RYAN BLANEY BAILED BEFORE IT BIT HIM Forty-eight laps in, seventh-quickest, and then Blaney’s left-rear let go. He felt it coming and made the smart call — “I kind of bailed on a run, thought I had a problem,” he told the broadcast, before the tire went flat through one and two. He said he was “fairly happy” with the car and was looking forward to a longer run he never got.
The booth’s theory: low rear air pressure over Dover’s bumps can chew a tire up. Real one-lap speed, an incomplete long run, and a tire failure to figure out before tomorrow. ERIK JONES FOUND THE MARBLES, AND THE MARBLES WON Jones drifted up out of the groove into the loose rubber piled high in turn three, found no grip in the dust, and hit the fence.

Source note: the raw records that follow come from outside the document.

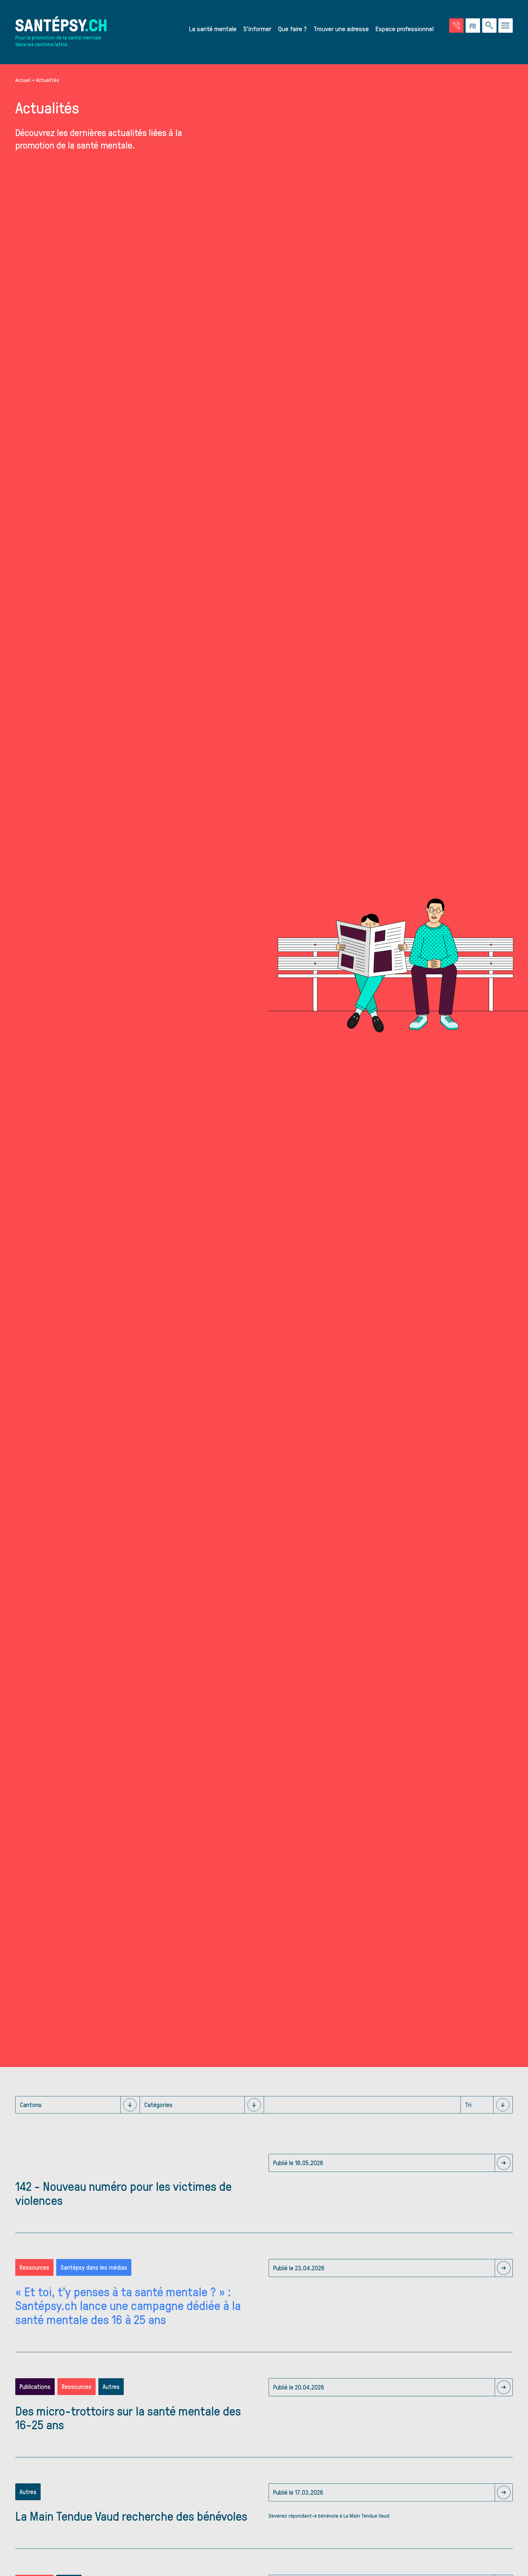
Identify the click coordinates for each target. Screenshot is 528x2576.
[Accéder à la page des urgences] (456, 25)
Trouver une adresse (341, 28)
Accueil (23, 79)
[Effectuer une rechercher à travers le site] (489, 25)
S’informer (257, 28)
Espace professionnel (405, 28)
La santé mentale (213, 28)
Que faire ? (292, 28)
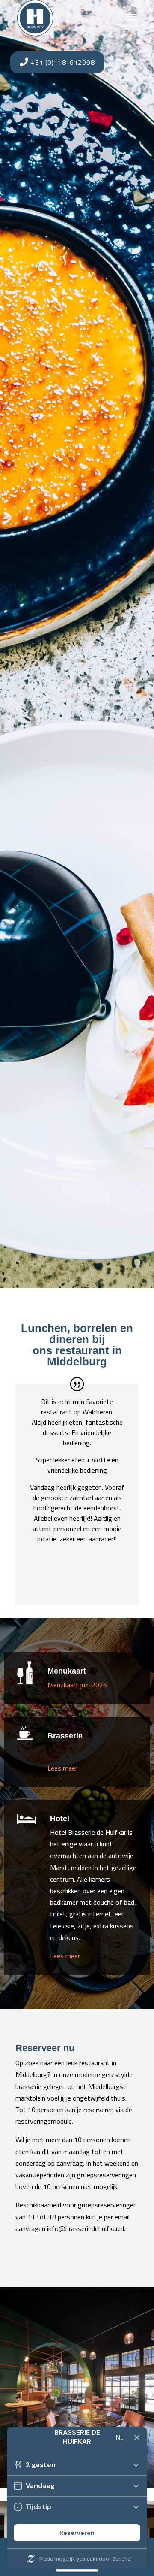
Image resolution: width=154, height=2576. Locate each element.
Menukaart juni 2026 (77, 1684)
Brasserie (65, 1735)
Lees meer (62, 1768)
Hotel (59, 1818)
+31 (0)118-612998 (62, 62)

The booth was careful to clarify it twice — that was the wall, not another car, and it “took off way harder than just getting out of the groove.” His long run cut off at the 20-lap mark because of it. A rough, incomplete session, and the second car in the fence before the green flag even flies tomorrow. AND A MARK MARTIN SIGHTING One last one, because the booth handed it to us.
Watching Chris Buescher work the wheel, one of them said: “I look at Chris Buescher, I see Mark Martin. Look how much more comfortable he looks in the car.” Buescher’s long run faded after a quick start — eighth overall, but a real drop-off deep into the run. The comfort is there.
The speed over thirty laps is the homework. Ninety minutes. A garage full of cars worth talking about.
One headline you cannot miss: the long run is everything tomorrow, and Carson Hocevar owned the long run. The booth said it. The stopwatch said it.
Now we find out if Sunday says it too. Receipts, not vibes.